Writing in The International Economy, “Angela’s Amateur Hour,” Klaus Engelen notes that Summers has criticized German chancellor Angela Merkel’s actions in the euro crisis by supporting the central bankers in Frankfurt, an explicit censure of the EU debate over whether to impose losses on bond holders of insolvent EU banks.

Said Summers: “The European Central Bank is right in its concern that punishing creditors for the sake of teaching lessons or building political support is reckless in a system that depends on confidence.” But can we build or maintain public confidence in markets or governments upon castles made of sand?

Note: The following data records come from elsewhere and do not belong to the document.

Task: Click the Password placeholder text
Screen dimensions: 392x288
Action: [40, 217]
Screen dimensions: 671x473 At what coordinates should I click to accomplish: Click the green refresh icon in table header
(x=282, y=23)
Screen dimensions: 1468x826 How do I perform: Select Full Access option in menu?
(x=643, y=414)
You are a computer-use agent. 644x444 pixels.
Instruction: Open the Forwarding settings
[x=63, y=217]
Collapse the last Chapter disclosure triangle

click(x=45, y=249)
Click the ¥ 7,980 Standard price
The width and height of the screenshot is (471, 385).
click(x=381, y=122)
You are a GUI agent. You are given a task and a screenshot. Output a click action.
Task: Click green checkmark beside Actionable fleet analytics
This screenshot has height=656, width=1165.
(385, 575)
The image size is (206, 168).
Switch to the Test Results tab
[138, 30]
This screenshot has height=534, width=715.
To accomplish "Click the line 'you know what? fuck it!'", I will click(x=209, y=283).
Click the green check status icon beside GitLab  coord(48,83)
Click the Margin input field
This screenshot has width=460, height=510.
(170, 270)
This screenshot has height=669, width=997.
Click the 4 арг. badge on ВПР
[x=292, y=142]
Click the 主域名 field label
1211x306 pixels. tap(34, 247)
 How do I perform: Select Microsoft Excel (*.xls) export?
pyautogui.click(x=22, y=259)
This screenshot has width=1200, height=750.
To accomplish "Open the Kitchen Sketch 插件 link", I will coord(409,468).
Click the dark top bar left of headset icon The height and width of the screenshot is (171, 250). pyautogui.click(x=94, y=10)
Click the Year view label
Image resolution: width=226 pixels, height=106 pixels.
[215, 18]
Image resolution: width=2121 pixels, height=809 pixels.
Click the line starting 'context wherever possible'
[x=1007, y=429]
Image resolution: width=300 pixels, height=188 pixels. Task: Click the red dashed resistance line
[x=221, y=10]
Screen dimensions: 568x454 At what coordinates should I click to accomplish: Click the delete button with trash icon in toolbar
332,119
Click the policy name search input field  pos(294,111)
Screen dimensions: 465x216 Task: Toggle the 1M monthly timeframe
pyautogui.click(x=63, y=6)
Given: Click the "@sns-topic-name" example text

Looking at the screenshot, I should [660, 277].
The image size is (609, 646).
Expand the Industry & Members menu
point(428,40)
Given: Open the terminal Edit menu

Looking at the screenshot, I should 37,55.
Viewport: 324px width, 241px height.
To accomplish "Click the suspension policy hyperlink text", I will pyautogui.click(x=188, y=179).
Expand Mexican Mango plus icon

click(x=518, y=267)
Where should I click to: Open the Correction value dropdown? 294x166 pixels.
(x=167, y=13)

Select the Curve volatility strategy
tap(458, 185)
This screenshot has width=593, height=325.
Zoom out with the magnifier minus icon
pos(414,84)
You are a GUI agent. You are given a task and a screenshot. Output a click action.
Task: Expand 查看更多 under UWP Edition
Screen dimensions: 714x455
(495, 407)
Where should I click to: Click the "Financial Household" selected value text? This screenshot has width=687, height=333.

Both Marx and  Engels, as well as free market theorists, suggest that all things in politics and life change. The US economy in the post WWII period is certainly an example of this, with the demographic bulge we call the Baby Boom acting as a deterministic wave in terms of economic policy and financial market performance.

Yet somehow both Rubin, Summers and their minions, such as Treasury Secretary Timothy Geithner, seem to think that we can ignore these changes and simply continue along without making any fundamental fiscal and financial decisions — especially changes that will inconvenience them or their associates and clients on Wall Street.

But confidence based on mere rhetoric is an illusion. Confidence in the financial markets starts and ends with getting paid, with the ability of counterparties to perform on their obligations, of investors to value financial assets and consumers to purchase or sell homes. So while the arguments of Summers and others — that we should not reduce debt and compel the bond holders of the largest US banks to contribute to solving the problems in the banking and housing sectors may seem attractive today — they ultimately lead us down the road to long-term economic malaise and political instability.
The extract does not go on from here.